Item position entries:
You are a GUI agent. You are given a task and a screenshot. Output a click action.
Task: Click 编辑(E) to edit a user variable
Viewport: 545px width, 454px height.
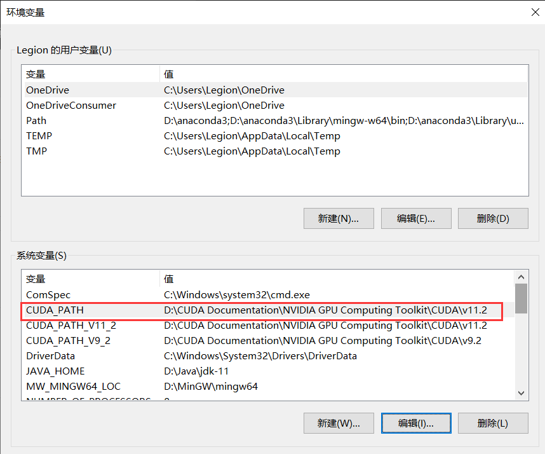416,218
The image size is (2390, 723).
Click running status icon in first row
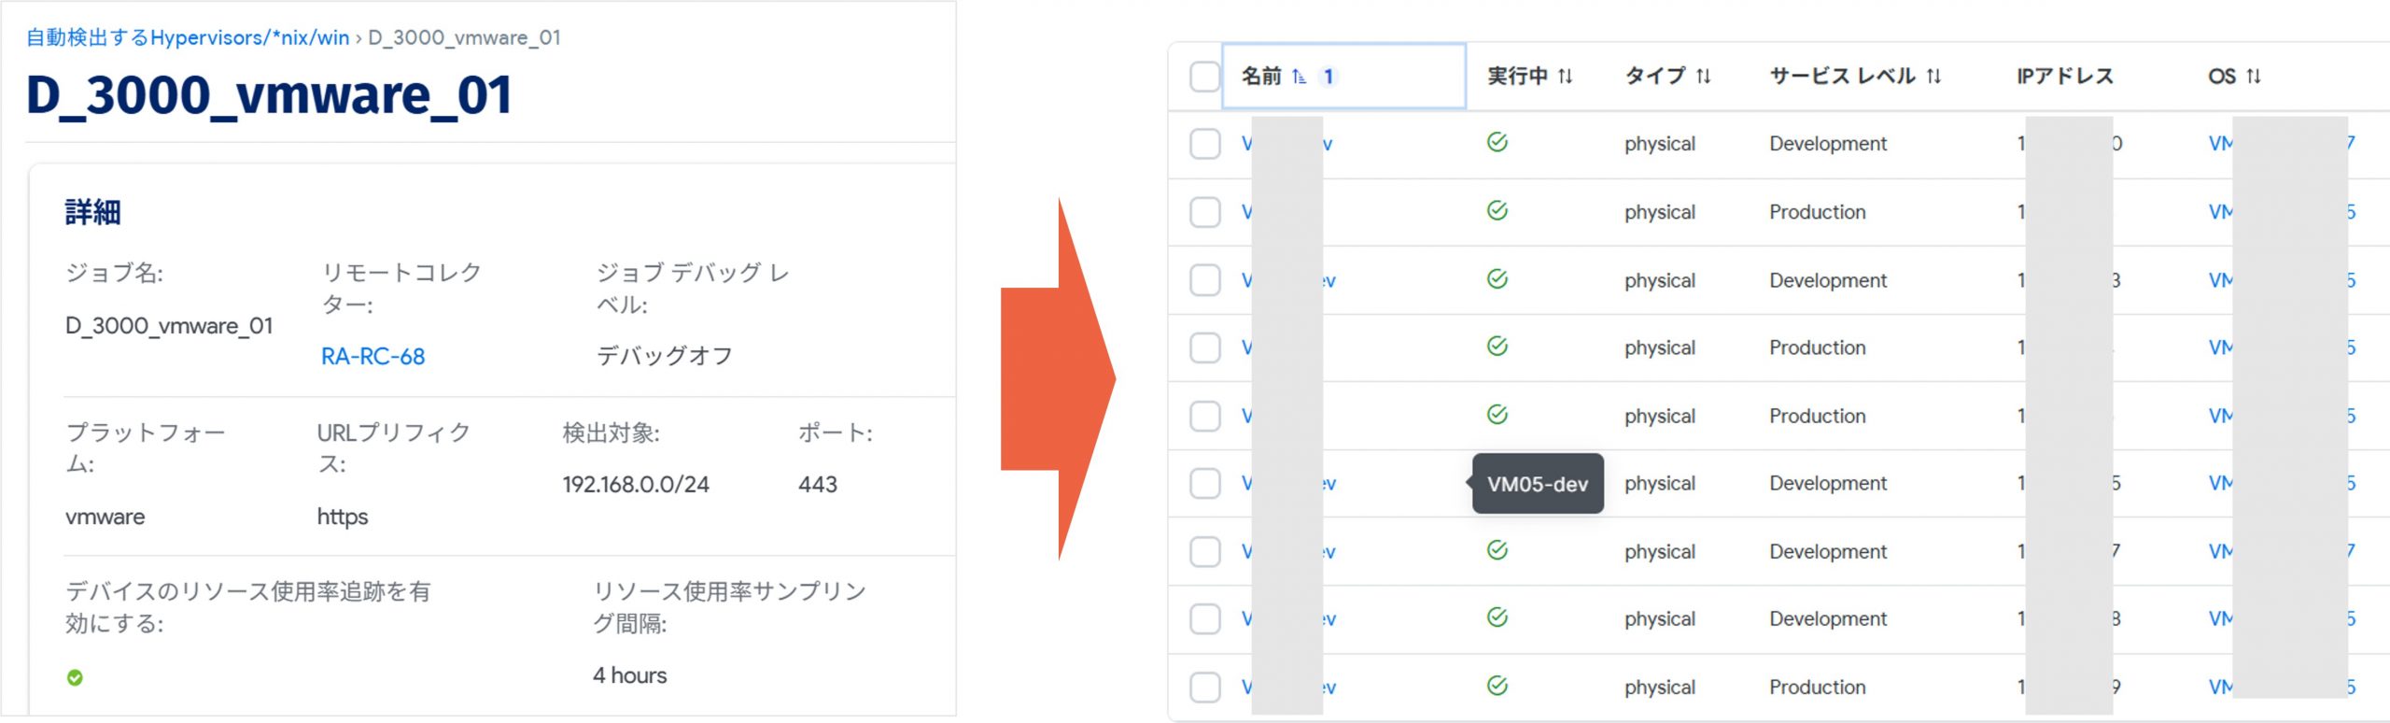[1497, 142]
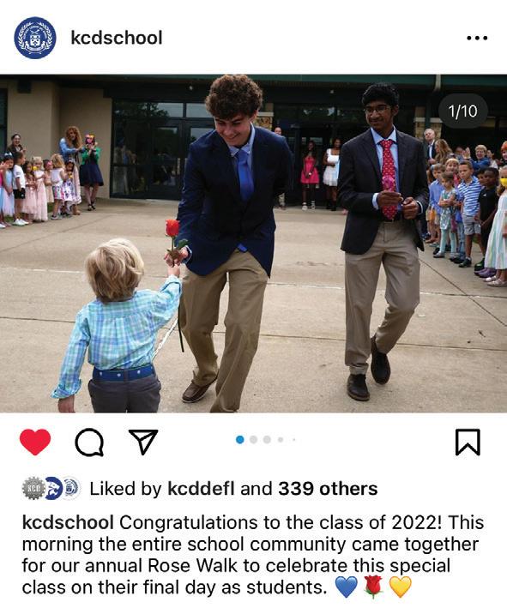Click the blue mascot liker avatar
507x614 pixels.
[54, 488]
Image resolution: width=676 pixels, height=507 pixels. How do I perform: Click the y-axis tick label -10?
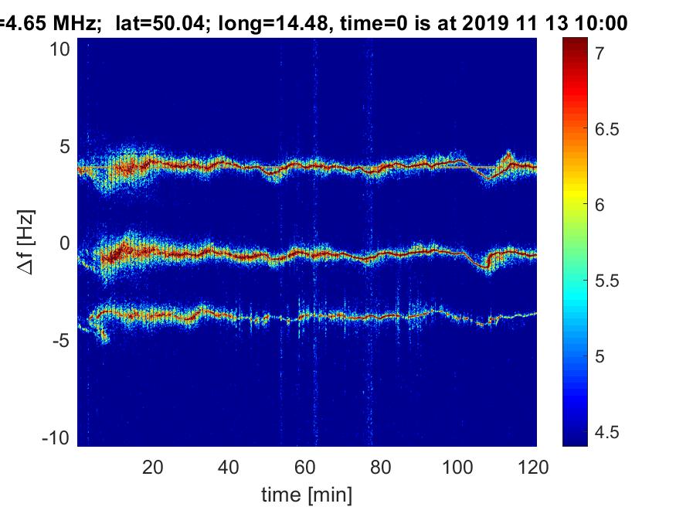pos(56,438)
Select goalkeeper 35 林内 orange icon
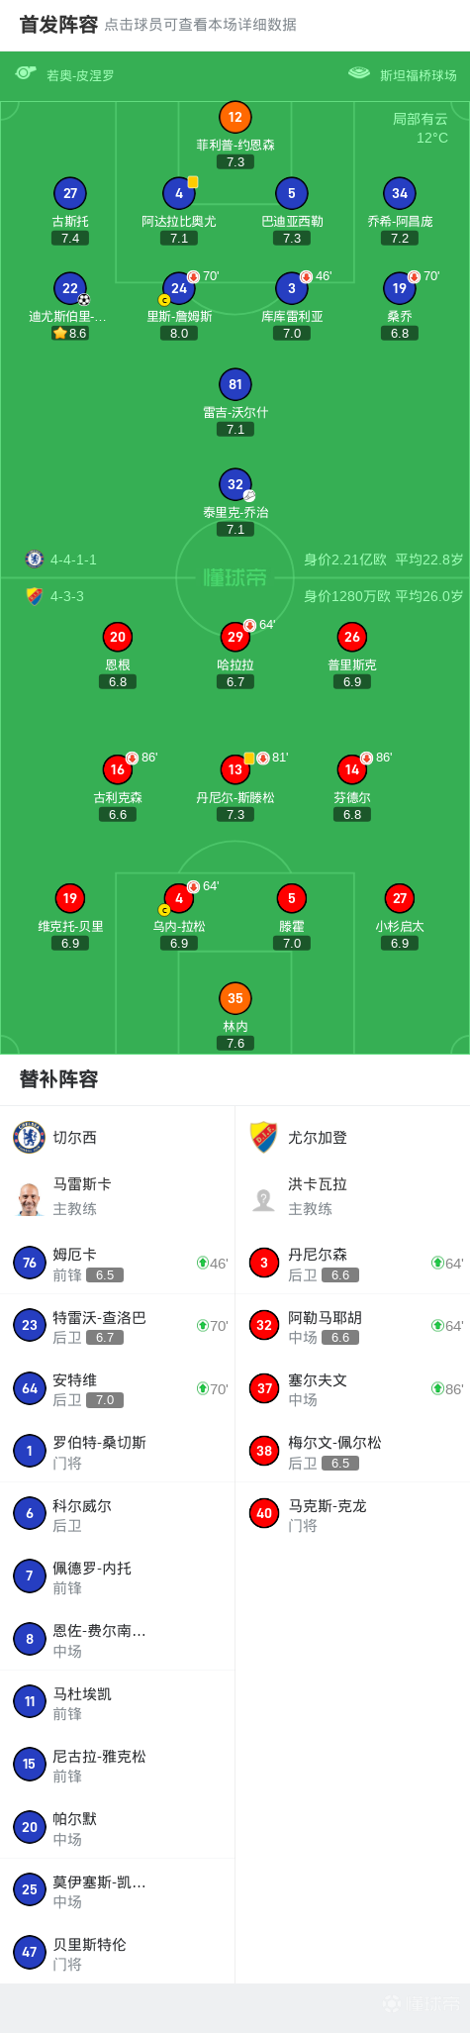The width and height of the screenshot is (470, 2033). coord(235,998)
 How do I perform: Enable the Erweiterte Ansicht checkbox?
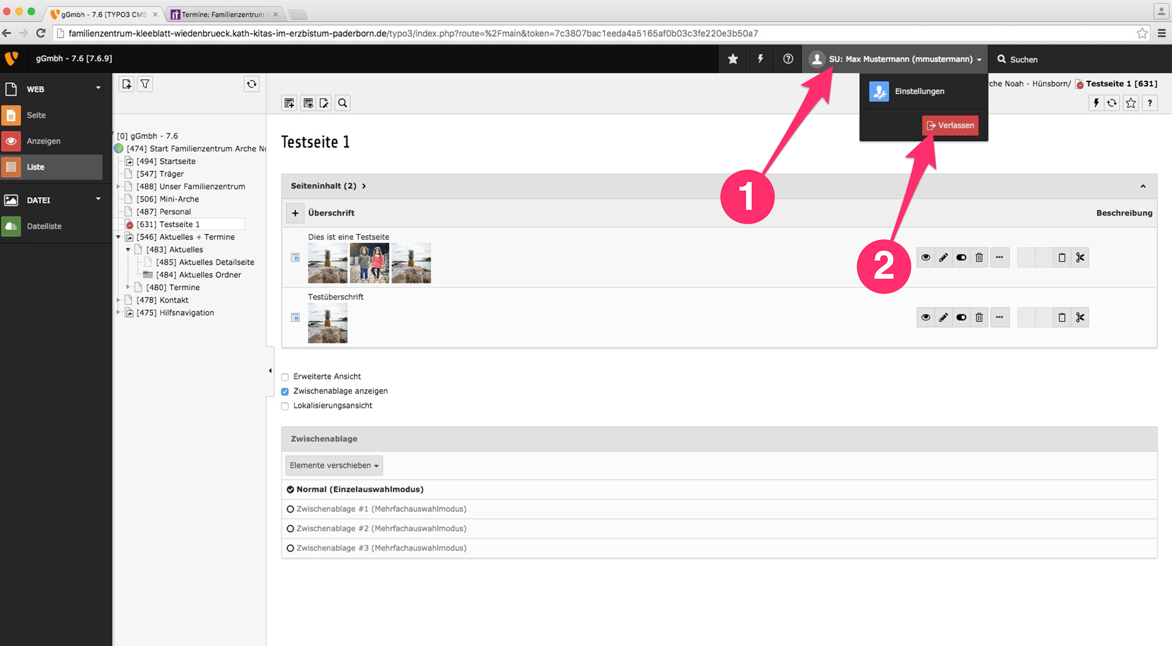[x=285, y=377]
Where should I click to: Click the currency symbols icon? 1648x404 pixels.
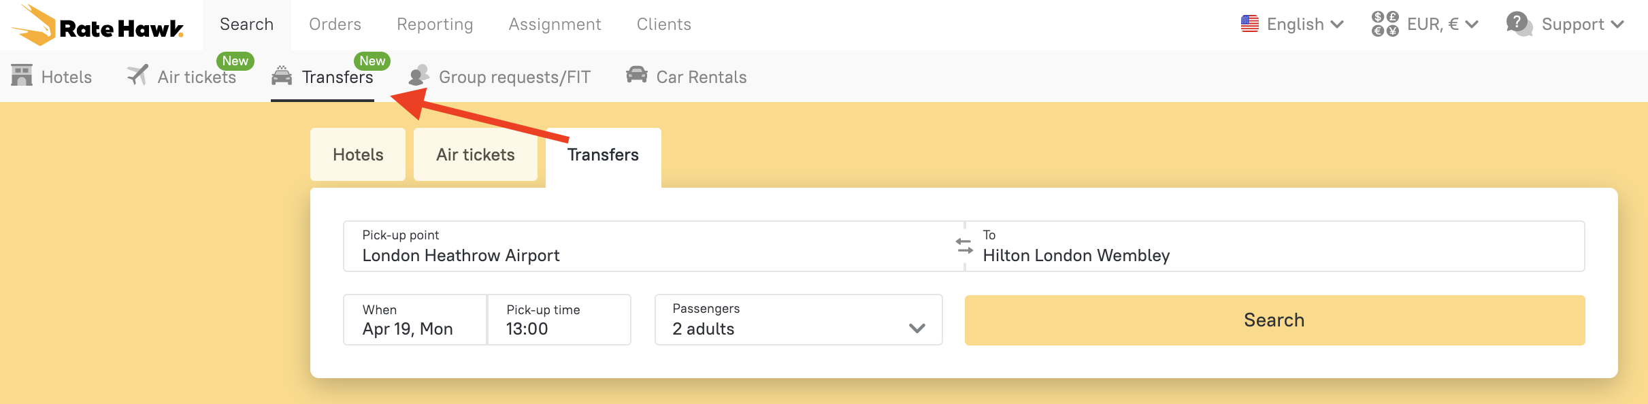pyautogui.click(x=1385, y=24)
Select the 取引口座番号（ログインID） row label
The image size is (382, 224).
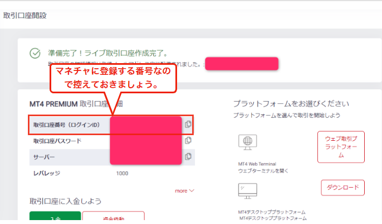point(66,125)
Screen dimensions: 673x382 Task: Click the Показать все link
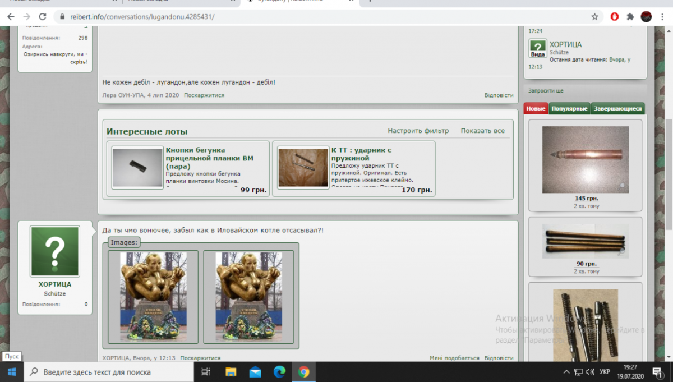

● **Task instructions**: Put every line of the entries above, from the line containing "Select goalkeeper 35 林内 orange icon" through the end of the entries, into a numbered list, omitting blank lines. Leave the pictures out of the list.

● **Finished exercise**:
1. Select goalkeeper 35 林内 orange icon
2. The width and height of the screenshot is (470, 2033). coord(235,998)
3.  How do I perform: Enable the Erweiterte Ansicht checkbox?
4. [x=285, y=377]
5. Where should I click to: Click the currency symbols icon? 1648x404 pixels.
6. pyautogui.click(x=1385, y=24)
7. Select the 取引口座番号（ログインID） row label
8. The image size is (382, 224).
9. point(66,125)
10. Screen dimensions: 673x382 Task: Click the Показать все link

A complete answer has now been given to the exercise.